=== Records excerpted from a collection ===
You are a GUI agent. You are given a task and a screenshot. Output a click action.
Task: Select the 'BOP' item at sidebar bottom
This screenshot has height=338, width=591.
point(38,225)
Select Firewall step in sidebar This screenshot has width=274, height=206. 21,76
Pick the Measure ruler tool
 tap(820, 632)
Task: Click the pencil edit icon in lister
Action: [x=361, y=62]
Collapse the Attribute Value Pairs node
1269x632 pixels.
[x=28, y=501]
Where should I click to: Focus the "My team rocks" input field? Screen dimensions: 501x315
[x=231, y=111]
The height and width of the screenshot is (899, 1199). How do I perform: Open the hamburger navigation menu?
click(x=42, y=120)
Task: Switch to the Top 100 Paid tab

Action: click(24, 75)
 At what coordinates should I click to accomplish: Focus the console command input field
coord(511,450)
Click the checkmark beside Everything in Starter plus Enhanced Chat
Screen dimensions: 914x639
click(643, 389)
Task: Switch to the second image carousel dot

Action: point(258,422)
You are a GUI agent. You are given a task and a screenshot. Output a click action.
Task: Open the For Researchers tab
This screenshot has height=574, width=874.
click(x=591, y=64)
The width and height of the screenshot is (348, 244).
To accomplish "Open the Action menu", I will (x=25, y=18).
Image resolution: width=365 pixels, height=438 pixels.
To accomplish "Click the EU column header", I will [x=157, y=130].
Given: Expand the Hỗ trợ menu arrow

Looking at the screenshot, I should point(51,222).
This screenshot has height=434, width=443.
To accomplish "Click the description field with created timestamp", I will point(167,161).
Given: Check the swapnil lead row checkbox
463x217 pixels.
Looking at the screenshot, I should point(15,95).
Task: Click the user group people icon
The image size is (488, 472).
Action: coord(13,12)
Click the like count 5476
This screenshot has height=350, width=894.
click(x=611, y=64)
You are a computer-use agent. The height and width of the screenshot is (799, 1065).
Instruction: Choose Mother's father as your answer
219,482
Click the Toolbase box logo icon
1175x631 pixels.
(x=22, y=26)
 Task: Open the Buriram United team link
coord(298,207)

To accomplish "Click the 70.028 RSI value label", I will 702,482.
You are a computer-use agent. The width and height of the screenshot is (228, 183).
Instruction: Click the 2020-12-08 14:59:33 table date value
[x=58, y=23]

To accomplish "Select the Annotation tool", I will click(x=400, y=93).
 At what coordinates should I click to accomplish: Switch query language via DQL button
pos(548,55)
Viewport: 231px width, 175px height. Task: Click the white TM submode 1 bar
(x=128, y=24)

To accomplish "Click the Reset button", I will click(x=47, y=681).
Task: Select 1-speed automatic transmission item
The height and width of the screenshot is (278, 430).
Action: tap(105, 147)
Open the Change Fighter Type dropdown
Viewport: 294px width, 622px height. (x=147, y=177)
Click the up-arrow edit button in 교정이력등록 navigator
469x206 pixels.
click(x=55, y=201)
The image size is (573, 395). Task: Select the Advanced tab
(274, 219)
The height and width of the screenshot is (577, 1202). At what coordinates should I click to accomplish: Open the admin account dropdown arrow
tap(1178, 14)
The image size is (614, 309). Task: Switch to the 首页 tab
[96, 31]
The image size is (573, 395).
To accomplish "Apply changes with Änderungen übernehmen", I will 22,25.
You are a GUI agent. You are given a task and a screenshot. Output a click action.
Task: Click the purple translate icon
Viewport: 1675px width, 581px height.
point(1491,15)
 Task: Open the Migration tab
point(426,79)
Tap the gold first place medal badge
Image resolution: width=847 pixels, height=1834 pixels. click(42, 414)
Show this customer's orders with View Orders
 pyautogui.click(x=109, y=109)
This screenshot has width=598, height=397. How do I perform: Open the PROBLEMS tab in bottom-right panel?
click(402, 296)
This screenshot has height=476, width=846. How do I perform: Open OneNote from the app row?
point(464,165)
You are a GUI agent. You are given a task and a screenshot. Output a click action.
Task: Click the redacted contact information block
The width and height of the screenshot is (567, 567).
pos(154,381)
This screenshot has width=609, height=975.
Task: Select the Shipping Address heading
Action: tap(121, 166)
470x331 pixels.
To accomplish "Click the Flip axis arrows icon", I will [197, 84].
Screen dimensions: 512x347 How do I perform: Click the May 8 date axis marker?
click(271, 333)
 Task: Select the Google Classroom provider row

=== Task to complete ===
Looking through the data above, copy out each line in which the string "computer" occurs.

=== Answer to this problem ===
You are a computer-use agent. The height and width of the screenshot is (799, 1065).
You are a computer-use agent. The width and height of the screenshot is (228, 183).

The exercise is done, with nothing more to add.